Perhaps the first sign of this decline was in 2003, when TVNZ was under pressure during the World Cup due to under-delivering on audience expectations despite cumulatively being viewed by 45.7 percent of the country1. Since then, the decline of this cultural beacon has continued, with interest in Rugby Union falling from 41 percent of AP 5+ in 2011 to 28 percent in 20202. A glimmer of hope for Rugby Union shone through last year, with the Black Ferns attracting more than three times the viewers in the RWC final than a typical All Blacks game did during an average prime time game3.
It is easy to write this off as an access issue, with the claim that ‘subscription sport’ is killing interest in our rugby, and while this is potentially right, there may be more to the story.
With the rise of digital interconnectedness across the world, outside cultural influences have become closer and more accessible. Rugby Union now competes for attention with global sports, the vast majority requiring a subscription, which raises questions about accessibility being the barrier. Is it possible that we, as an evolving nation, are embracing international sport, especially American ones, as a way to break away from our existing cultural associations? Are we starting to embrace the confident, bolshy attitudes of the athletes that we would typically chop down as tall poppies? Have we realised the appeal of the highly polished pageantry that America sport offers? Or is it the year round schedule of almost daily games and analysis, the rich culture of draft and trade predictions, and athlete news?

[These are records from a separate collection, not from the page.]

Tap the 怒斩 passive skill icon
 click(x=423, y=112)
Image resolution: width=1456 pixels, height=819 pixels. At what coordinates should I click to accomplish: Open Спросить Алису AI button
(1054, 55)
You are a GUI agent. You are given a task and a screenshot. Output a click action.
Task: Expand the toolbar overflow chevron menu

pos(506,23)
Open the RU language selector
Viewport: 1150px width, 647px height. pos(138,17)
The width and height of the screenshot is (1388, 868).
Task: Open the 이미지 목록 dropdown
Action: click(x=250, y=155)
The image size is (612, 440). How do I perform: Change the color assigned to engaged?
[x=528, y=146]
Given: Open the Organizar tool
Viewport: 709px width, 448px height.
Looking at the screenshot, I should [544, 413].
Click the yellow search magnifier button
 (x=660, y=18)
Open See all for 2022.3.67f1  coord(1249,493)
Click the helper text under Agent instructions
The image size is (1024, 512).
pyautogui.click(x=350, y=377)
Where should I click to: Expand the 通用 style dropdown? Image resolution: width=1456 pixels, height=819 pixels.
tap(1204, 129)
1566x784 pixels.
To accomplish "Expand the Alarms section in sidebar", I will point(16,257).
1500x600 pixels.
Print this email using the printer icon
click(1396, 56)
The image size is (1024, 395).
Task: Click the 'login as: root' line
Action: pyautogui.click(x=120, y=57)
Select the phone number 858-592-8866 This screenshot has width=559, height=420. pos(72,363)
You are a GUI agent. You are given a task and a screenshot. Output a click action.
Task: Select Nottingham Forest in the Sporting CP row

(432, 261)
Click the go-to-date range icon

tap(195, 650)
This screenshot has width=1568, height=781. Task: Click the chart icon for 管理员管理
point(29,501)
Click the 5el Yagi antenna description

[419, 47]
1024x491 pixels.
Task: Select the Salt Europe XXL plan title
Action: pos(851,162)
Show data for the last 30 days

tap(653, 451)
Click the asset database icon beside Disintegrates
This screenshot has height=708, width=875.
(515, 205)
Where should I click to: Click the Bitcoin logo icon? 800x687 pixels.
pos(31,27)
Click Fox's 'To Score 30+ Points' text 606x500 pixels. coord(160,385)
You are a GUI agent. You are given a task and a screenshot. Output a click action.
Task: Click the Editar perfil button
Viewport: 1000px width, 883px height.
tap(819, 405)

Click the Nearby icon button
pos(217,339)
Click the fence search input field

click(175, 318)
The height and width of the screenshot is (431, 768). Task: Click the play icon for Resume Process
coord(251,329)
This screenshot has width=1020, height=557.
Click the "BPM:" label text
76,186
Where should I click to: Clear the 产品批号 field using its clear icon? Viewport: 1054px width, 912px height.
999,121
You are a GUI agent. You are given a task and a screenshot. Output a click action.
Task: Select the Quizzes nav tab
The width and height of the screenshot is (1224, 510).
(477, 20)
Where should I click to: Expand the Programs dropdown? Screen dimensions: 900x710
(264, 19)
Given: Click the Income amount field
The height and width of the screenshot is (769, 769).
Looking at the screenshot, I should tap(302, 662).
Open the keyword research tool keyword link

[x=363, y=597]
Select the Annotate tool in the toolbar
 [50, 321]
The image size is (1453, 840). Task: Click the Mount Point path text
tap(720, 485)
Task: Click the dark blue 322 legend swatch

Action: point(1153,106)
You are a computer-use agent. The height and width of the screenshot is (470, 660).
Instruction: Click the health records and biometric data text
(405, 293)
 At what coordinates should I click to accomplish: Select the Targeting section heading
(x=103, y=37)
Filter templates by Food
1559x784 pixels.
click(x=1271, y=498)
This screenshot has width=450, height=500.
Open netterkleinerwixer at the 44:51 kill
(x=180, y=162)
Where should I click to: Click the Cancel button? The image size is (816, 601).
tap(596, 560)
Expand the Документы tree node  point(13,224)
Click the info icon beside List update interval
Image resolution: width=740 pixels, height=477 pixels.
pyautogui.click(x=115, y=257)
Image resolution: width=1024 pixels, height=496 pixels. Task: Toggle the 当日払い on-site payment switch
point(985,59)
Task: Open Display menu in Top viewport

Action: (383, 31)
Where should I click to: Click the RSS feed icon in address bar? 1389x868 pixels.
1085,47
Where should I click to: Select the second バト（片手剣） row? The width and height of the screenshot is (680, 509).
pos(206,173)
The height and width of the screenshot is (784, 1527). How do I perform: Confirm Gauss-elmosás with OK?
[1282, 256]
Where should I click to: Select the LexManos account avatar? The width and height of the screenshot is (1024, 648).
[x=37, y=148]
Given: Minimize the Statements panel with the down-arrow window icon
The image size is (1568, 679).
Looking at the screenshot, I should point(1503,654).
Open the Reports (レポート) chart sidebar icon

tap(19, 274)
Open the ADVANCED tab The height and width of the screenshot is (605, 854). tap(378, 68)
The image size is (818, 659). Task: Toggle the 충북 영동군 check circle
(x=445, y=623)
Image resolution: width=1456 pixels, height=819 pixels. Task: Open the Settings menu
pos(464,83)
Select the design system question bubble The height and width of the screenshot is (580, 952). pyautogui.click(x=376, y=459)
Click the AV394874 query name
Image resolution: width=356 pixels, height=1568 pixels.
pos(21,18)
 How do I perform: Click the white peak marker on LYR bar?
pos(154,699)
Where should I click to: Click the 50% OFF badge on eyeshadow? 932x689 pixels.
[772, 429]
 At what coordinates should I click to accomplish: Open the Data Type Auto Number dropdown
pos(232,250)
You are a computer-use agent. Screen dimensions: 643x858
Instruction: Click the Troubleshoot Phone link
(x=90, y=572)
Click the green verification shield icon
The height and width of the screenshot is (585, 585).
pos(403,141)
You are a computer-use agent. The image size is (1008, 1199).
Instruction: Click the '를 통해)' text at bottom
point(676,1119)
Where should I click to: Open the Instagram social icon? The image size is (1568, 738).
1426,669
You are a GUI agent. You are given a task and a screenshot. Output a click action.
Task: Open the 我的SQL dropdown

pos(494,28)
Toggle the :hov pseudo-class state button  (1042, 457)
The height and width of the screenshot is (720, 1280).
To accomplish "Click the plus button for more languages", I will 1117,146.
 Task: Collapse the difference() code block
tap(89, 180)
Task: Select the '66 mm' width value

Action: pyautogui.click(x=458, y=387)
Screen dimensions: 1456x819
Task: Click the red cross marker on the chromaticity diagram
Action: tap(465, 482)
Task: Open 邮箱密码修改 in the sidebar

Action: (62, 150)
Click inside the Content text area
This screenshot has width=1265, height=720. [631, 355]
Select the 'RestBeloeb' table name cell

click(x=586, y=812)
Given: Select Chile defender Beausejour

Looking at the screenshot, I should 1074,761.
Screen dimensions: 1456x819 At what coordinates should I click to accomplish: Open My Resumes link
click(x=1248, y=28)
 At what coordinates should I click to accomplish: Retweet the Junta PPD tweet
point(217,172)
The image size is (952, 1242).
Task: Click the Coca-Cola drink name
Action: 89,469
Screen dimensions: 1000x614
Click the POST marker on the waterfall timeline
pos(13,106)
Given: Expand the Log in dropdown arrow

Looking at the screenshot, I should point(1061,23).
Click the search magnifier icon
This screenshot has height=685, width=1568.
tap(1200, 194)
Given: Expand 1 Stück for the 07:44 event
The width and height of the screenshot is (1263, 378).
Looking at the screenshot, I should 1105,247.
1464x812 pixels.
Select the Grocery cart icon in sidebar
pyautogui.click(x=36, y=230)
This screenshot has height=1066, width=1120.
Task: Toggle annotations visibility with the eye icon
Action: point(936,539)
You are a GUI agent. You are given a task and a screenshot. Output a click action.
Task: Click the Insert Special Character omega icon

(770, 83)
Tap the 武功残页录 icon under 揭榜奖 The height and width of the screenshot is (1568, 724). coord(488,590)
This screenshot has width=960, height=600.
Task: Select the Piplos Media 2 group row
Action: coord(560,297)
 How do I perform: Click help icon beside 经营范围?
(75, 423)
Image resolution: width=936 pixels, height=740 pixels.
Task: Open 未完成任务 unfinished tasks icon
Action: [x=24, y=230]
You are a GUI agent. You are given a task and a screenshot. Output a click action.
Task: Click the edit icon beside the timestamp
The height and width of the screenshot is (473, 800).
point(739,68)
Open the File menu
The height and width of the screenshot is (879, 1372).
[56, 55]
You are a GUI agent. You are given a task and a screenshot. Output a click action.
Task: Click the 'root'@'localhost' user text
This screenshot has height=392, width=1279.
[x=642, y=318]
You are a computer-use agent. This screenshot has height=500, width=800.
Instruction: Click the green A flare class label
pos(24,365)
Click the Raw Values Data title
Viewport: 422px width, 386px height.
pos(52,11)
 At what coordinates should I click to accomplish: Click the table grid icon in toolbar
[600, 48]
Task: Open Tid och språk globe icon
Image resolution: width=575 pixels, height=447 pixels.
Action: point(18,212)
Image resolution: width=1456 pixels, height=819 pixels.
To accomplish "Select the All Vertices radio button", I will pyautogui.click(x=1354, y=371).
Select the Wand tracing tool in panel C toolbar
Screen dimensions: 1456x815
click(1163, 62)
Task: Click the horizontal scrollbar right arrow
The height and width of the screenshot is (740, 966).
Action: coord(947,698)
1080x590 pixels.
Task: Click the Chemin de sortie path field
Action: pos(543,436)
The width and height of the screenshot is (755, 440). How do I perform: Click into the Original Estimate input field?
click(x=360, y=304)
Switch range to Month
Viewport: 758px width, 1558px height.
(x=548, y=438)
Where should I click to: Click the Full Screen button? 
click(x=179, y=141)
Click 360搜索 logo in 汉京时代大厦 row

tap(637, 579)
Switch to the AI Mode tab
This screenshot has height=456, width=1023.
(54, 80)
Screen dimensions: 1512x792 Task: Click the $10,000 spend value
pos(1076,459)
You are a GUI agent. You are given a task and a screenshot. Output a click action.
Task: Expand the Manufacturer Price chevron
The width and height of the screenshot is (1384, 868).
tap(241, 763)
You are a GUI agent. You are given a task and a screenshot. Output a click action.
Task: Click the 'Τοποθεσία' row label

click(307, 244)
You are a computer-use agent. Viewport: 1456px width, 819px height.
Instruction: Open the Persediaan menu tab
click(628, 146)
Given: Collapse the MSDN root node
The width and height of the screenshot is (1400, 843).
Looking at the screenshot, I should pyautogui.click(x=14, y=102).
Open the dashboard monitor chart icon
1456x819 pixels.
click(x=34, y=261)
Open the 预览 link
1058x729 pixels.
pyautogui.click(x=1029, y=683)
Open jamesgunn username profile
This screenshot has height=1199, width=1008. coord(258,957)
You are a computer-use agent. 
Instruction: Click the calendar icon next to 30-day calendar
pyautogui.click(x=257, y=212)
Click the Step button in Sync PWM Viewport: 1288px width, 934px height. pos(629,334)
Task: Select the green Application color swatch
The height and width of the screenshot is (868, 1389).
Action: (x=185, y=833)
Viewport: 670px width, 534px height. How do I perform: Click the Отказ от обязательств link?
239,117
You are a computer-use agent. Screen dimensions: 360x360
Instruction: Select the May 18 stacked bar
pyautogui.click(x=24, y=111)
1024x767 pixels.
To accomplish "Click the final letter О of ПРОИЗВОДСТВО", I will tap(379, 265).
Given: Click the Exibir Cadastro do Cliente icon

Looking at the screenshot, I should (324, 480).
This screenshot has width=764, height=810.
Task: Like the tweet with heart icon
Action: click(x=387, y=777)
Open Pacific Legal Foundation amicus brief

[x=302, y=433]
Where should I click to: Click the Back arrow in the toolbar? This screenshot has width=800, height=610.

Whatever the causes, there are signals that suggest we are reaching a tipping point where interest in “other” is surpassing our mainstream sports. According to AC Nielsen, cumulative interest across the main four American sports (Basketball, American Football, Baseball & Ice Hockey) for Males 18-34 is greater than the number of people who are interested in Rugby Union4. This should be both an alarming and enlightening number for marketers trying to target hard-to-reach younger male audiences.
Switch on NZ’s home of U.S. Sports, ESPN, and you’ll quickly realise that a growing roster of brands are catching on, but many household names are still missing and it’s hard to understand why. Nielsen’s data indicates that between 29 Jan- 25 Feb this year, 479,600 Kiwis aged 5+ tuned in to watch ESPN5, providing an excellent opportunity for advertisers to reach young males without the premiums associated with other sporting environments, yet often appearing in solus breaks. The network has also modernised, becoming buyer friendly by shifting to a CPM model, and for now the live streams are bonus to advertisers on ESPN broadcasts.
So while rugby pundits aims to figure out why it’s losing audience at pace6, our clients here at Lassoo are embracing the new cultural shift to US sports and are seeing some great results with this previously hard-to-reach and growing audience.